§ WORK INSTRUCTIONS: The line containing "The image size is (1277, 993)." and every line after it to the end of the records: set those down exactly, without any pictures.

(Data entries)
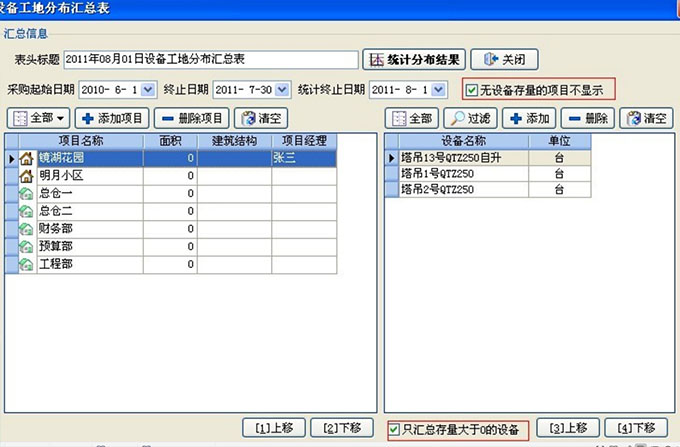Toggle 只汇总存量大于0的设备 checkbox
This screenshot has height=447, width=680.
click(395, 430)
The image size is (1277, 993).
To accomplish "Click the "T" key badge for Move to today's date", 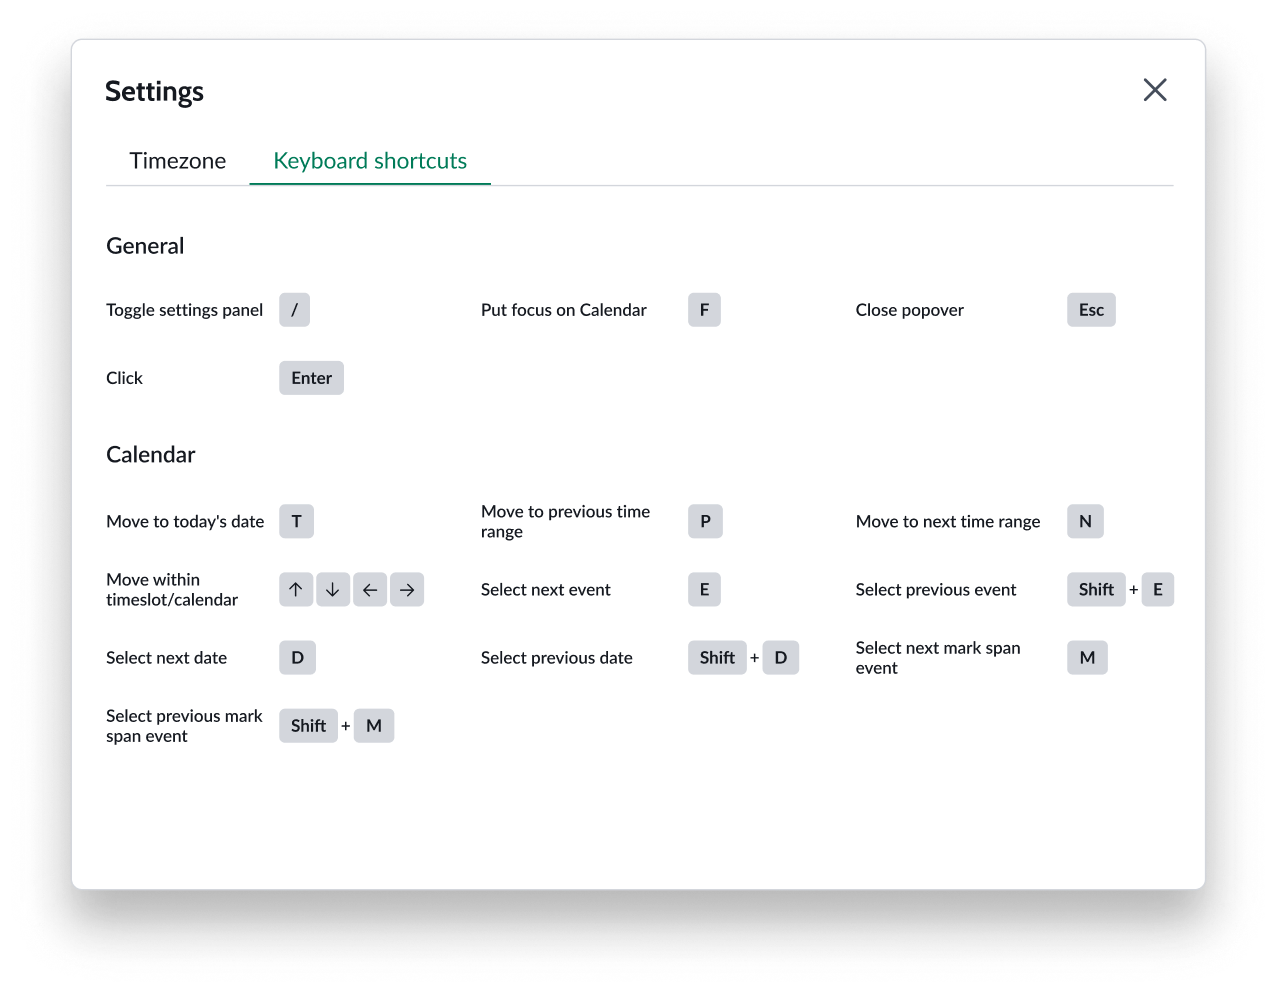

§ OUTPUT:
The image size is (1277, 993).
To accomplish "Click the "T" key badge for Move to today's date", 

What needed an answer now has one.